Introversion Was Not My Weakness — It’s My Superpower

I was tired of trying to fit my square-peg self into their round-hole world. Now, as a career coach, I can confidently say that I no longer need to.

For the first time in my life, I allowed myself to explore the paths that stem from my quiet strengths. I researched all the different ways I could serve others by using my introversion. I no longer saw my personality as a weakness — instead, it became my superpower.

Those paths eventually led me to where I am today: running an online business called Career Off Script, where I help young professionals who feel lost or unfulfilled. I work with them one-on-one to uncover their unique superpowers, strengths, and motivators — so they, too, can embrace their individuality and define success on their own terms.

I like to think my clients choose me because they know I’ve been where they are. It’s important to me to show up in my business with the same honesty I value in all other areas of life. People need to know there are others like them — people who’ve faced the same struggles. Fortunately for me, genuineness is one of my strengths.

You might be wondering, where does the freedom come in? Well, for all the challenges and frustrations that come with running an online business, it also gives me the ability to work wherever I want. For a freedom-seeker, that’s a hard one to pass up. Sometimes it means setting up in cafés or co-working spaces. Other times, it means enjoying the peaceful solitude of working from home.

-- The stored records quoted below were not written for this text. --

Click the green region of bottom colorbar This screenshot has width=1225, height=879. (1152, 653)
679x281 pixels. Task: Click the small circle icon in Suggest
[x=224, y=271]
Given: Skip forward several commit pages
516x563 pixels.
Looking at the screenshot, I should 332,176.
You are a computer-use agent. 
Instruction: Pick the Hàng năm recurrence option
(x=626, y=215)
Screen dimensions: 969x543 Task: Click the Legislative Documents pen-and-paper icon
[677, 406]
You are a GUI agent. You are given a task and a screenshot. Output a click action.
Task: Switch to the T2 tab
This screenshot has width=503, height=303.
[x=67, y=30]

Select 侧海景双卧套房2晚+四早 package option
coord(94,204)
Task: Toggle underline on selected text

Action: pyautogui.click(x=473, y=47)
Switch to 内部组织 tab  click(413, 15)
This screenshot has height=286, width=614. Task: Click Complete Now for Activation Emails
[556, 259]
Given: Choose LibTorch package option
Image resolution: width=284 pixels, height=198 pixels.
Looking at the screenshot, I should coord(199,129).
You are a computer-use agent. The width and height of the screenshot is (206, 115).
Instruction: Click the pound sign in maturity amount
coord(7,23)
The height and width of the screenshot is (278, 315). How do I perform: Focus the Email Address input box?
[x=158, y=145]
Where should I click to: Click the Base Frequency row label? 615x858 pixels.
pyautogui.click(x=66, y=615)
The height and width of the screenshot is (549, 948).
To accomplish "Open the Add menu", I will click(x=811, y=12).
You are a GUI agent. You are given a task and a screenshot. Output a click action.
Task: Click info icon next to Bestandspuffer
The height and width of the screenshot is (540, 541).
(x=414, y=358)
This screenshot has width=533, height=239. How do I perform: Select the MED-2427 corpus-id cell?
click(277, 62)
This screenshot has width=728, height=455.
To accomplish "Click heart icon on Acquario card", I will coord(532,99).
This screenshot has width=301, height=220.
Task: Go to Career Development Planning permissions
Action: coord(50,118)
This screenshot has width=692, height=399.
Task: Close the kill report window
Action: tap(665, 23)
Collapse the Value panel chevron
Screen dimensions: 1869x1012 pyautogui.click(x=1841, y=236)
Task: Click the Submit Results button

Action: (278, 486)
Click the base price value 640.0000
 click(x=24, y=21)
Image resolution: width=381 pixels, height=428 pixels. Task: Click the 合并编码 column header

Honestly, the ability to choose my environment has been my biggest motivation for building a life beyond the corporate world. There’s something lovely about rolling out of bed, turning on the computer, and diving right into the zone — especially on days when you need to power through a project. A corporate office comes with endless distractions you can’t always control. But when I work from home, I get to quiet the noise and focus my mind.

Over to You

Are you an introvert struggling to find the right career? Here’s what I suggest:

1. Keep a journal.

When working with clients, I often have them journal for a week, noting everything they do and rating each activity based on how much they enjoyed it. The results are often eye-opening and can be a great starting point for researching new career directions.

2. Stop trying to fit yourself into someone else’s mold.

As an introvert, you may never be a superstar networker or someone who effortlessly charms strangers at a party — and that’s okay! Stop agonizing over your “weaknesses” and start celebrating your strengths (because we introverts have plenty of them).

3. Think about what you enjoy.

Once you’ve given your mindset a makeover, it’s time to get strategic. Reflect on the tasks and activities you genuinely enjoy — both at work and in your personal life. Notice I didn’t say “focus on what you’re good at.” If you enjoy something — like computer programming or copyediting — you can always improve with practice or by taking a class. But if you only focus on your current skill set, you might head down a path that isn’t right for you.

The Journey Made Me Stronger

Would I have reached this point in life if I were an extrovert — a place where I fit, where I have the tools to make a meaningful contribution to others? Probably. But I doubt I would’ve taken the same journey of learning to embrace who I am. It’s an extrovert’s world, after all, and I don’t think extroverts wrestle with feelings of isolation in quite the same way.

I’m glad I did, though. The journey made me stronger and more confident in who I am. I used to think I might be different. Now I know I am — and I’m better for it.